Solving the 421 Error with Nginx
To illustrate the solution, let’s consider a scenario where we want to use Nginx as a reverse proxy to forward requests from `subdomain.company.com` to `company.central.website.io`. Here’s how we can configure Nginx to handle this, ensuring the correct SNI header is passed to avoid the 421 error.
Nginx Configuration
Below is a sample Nginx configuration file designed to tackle the 421 error by properly setting the SNI header:
server
{
listen 443 ssl;
server_name subdomain.company.com;
ssl_certificate /var/share/nginx/certs/certificate.crt;
ssl_certificate_key /var/share/nginx/certs/certificate.key;
ssl_session_timeout 5m;
ssl_protocols TLSv1.2 TLSv1.3;
ssl_prefer_server_ciphers on;
allow all;
error_log /var/log/nginx/subdomain_error.log error;
location /
{
proxy_set_header Host company.central.website.io;
proxy_set_header X-Forwarded-Host $host;
proxy_set_header X-Real-IP $remote_addr;
proxy_set_header X-Forwarded-For $proxy_add_x_forwarded_for;
proxy_set_header X-Forwarded-Proto $scheme;
# Remove SNI header to prevent 421 errors
proxy_set_header SNI $server_name;
proxy_ssl_verify off;
proxy_ssl_server_name on;
proxy_pass https://company.central.website.io;
proxy_connect_timeout 60s;
proxy_send_timeout 60s;
proxy_read_timeout 60s;
add_header X-Iv-Proxy-Host $proxy_host always;
}
}Configuration Breakdown
Server Block
server {
listen 443 ssl;
server_name subdomain.company.com;This block defines the server settings.

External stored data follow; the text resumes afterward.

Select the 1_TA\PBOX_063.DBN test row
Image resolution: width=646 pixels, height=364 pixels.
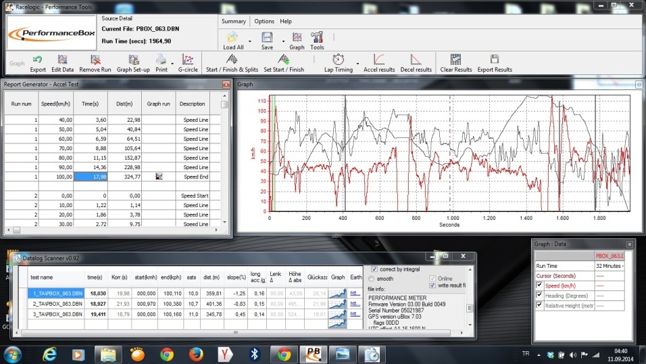(56, 294)
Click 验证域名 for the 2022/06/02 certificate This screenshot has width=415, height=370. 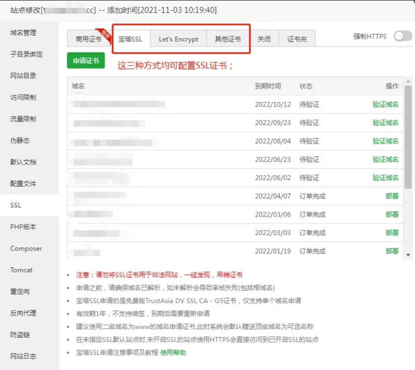click(385, 177)
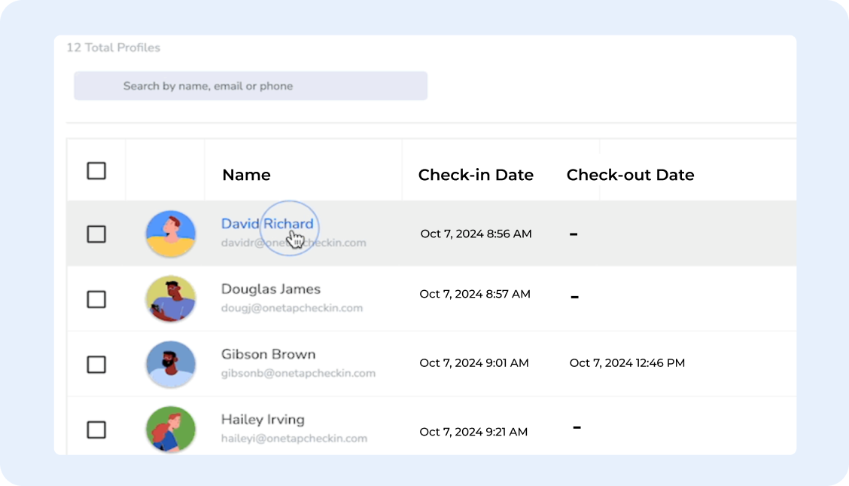The width and height of the screenshot is (849, 486).
Task: Sort by the Check-in Date column header
Action: pyautogui.click(x=476, y=175)
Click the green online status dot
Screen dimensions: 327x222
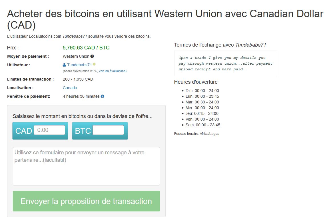point(93,64)
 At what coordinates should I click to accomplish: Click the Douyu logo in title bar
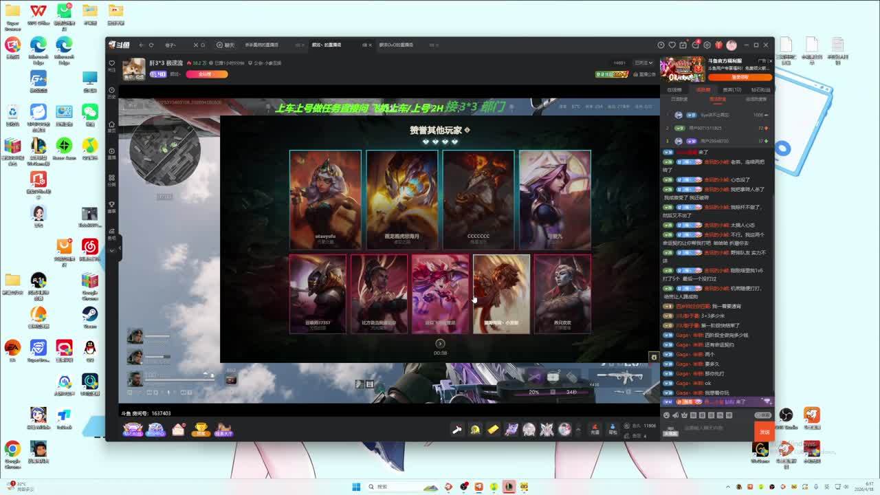tap(120, 45)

It listens on port 443 for SSL connections and responds to requests for `subdomain.company.com`.
SSL Configuration
ssl_certificate /var/share/nginx/certs/certificate.crt;
ssl_certificate_key /var/share/nginx/certs/certificate.key;
ssl_session_timeout 5m;
ssl_protocols TLSv1.2 TLSv1.3;
ssl_prefer_server_ciphers on;
allow all;
error_log /var/log/nginx/subdomain_error.log error;These directives configure SSL, specifying the paths to the certificate and key files, session timeout, and the SSL protocols to use.
`allow all` permits access from any IP, and `error_log` defines where to log error messages.
Location Block
location /
{
proxy_set_header Host company.central.website.io;
proxy_set_header X-Forwarded-Host $host;
proxy_set_header X-Real-IP $remote_addr;
proxy_set_header X-Forwarded-For $proxy_add_x_forwarded_for;
proxy_set_header X-Forwarded-Proto $scheme;
# Remove SNI header to prevent 421 errors
proxy_set_header SNI $server_name;
proxy_ssl_verify off;
proxy_ssl_server_name on;
proxy_pass https://company.central.website.io;
proxy_connect_timeout 60s;
proxy_send_timeout 60s;
proxy_read_timeout 60s;
add_header X-Iv-Proxy-Host $proxy_host always;
}The `location /` block handles all requests to the root URL. Here, we set several headers to ensure proper forwarding of client information.
Crucially, the `proxy_set_header SNI $server_name;` directive sets the SNI header to the server name, ensuring that the correct SSL certificate is used and preventing the 421 error.
The `proxy_ssl_verify off;` directive disables SSL verification for the upstream server, while `proxy_ssl_server_name on;` ensures that SNI is enabled for the upstream connection. The `proxy_pass` directive forwards the request to the specified upstream server, and timeouts are set for various stages of the proxy connection.
Conclusion
The `421 Misdirected Request` error can be a significant hurdle when configuring Nginx as a reverse proxy, especially when dealing with SSL/TLS and SNI headers. By understanding the root cause and properly setting the SNI header in your Nginx configuration, you can ensure secure and seamless traffic routing. This setup not only resolves the 421 error but also enhances the overall security and reliability of your proxy server.